This pandemic-blighted year isn’t going to top anyone’s list of favourites, but looking on the bright side for a moment, 2020 has seen some remarkable advances in quantum science and technology. Here are a few of the highlights from subfields ranging from quantum fundamentals to quantum computing.
How precise can a thermometer be? In January, Jukka Pekkola, Bayan Karimi and colleagues at the University of Aalto, Finland, and Lund University in Sweden found the answer by building a nanoscale device that can detect fundamental fluctuations in the electron temperature of a sample. The noise level in their thermometer is so low that they could detect the energy change due to the emission of a single microwave photon – all without disturbing the system. Being able to spot such tiny temperature changes could enable advances in fundamental physics, and this “quantum calorimeter” might also be used to make non-invasive measurements of quantum systems such as qubits in superconducting quantum computers.
“Everybody knows” that quantum entanglement is a delicate phenomenon that only survives in ultracold, ultra-low-noise environments. And usually, “everybody” is correct. But in June, physicists at the ICFO in Barcelona, Spain used a technique called a quantum non-demolition measurement to show that at least 1.52 × 1013 out of the 5.32 × 1013 rubidium atoms in their 450 K sample were, in fact, entangled. The team, led by Morgan Mitchell and Jia Kong, also showed that this entanglement was non-local, meaning that it involved atoms that were not close to each other. As well as challenging assumptions about what entanglement looks like, the finding could be important for sensing technologies such as vapour-phase spin-exchange-relaxation-free (SERF) magnetometers that are based on hot, dense clouds of atoms.

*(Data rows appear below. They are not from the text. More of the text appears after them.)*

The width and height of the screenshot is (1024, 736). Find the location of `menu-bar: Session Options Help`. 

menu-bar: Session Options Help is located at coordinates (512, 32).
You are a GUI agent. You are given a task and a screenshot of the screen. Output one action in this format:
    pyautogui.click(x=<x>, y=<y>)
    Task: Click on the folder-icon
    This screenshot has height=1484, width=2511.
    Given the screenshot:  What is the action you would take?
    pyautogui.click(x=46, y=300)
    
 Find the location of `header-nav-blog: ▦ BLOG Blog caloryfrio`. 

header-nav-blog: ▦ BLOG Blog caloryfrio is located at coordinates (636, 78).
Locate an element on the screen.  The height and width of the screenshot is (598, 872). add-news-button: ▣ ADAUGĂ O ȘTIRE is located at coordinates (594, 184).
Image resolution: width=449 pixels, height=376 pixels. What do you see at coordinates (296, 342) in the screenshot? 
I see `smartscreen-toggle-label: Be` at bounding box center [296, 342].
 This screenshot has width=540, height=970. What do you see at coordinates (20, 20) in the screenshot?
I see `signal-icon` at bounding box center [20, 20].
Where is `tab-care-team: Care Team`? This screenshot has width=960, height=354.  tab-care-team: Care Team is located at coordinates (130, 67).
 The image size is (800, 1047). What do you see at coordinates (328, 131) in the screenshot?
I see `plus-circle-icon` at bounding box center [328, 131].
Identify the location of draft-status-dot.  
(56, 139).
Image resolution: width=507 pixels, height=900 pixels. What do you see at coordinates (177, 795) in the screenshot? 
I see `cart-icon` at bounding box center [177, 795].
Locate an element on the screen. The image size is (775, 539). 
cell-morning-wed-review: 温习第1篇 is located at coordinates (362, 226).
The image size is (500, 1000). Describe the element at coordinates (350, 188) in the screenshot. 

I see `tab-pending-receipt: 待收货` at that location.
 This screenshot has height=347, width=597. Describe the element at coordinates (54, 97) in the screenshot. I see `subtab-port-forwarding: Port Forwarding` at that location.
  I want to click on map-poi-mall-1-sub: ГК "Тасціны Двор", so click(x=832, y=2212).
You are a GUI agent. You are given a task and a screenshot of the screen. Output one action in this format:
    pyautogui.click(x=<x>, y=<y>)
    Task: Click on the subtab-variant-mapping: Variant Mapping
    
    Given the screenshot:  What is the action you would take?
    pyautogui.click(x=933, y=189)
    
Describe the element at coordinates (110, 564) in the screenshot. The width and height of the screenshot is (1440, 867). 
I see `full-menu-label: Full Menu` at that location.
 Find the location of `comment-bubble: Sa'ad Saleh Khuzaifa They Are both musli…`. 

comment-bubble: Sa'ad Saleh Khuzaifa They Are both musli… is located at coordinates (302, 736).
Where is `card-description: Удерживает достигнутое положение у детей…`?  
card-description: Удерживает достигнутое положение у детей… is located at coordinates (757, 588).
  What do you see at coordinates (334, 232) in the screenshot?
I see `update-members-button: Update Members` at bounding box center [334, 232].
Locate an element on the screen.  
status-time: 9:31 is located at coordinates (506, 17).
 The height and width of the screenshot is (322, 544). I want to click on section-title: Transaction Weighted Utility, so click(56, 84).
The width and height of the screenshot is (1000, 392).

As quantum circuits become more complex, so, too, do the elements within them. In June, physicists at the NEST-CNR Nanoscience Institute in Pisa and the University of Salerno, Italy demonstrated the first quantum phase battery: a device that provides a persistent phase bias to the wavefunction of a quantum circuit, similar to the way that a conventional battery provides a persistent voltage bias to an electrical circuit. The device that Francesco Giazotto, Elia Strambini, Andrea Iorio and colleagues built out of InAs nanowires and superconducting Al leads was based on a theoretical concept developed only five years ago by physicists in Spain – a speedy turnaround that illustrates just how fast this field is progressing.
How long does a particle take to tunnel through an energy barrier? To the physicists in the first “golden age” of quantum mechanics, who stumbled across tunnelling while playing around with the Schrödinger equation in the mid-1920s, the question would have seemed outlandish. Such is the progress in quantum fundamentals, however, that we now have an answer. In July, physicists led by Aephraim Steinberg of the University of Toronto, Canada, found that ultracold rubidium-87 atoms spent 0.62 ms tunnelling through a barrier 10 000 times wider than their diameter. While Steinberg acknowledges that his team’s definition of tunnelling time is not the only one available, their experiment sheds much-needed light on a phenomenon that remains poorly understood despite lying at the heart of practical technologies such as scanning tunnelling microscopes and flash memories.
In September 2019, quantum computing experts at Google announced that they had used their Sycamore processor to solve a problem more than a billion times faster than a classical supercomputer. Within weeks, competing experts at IBM were pouring cold water over the claim, suggesting that the upgrade was more like a factor of 1000 (still impressive). Late in 2020, the quest for “quantum advantage” hit the headlines again as researchers led by Jian-Wei Pan and Chao-Yang Lu at the University of Science and Technology of China in Hefei announced that they had performed a quantum computation called Gaussian boson sampling 100 trillion times faster than a supercomputer could. Notably, Pan and Lu constructed their quantum circuit using optical elements rather than superconducting ones. The result is a work of art as well as science, with 100 inputs and 100 outputs generated by some 300 beam splitters and 75 mirrors arranged in a random manner.
Whether such a system can be scaled up is an open question, but it’s also a question that isn’t unique to optical technologies. In a year that many of us would love to forget (and certainly don’t want to relive), developments like this – like the others on our list – are worth cheering.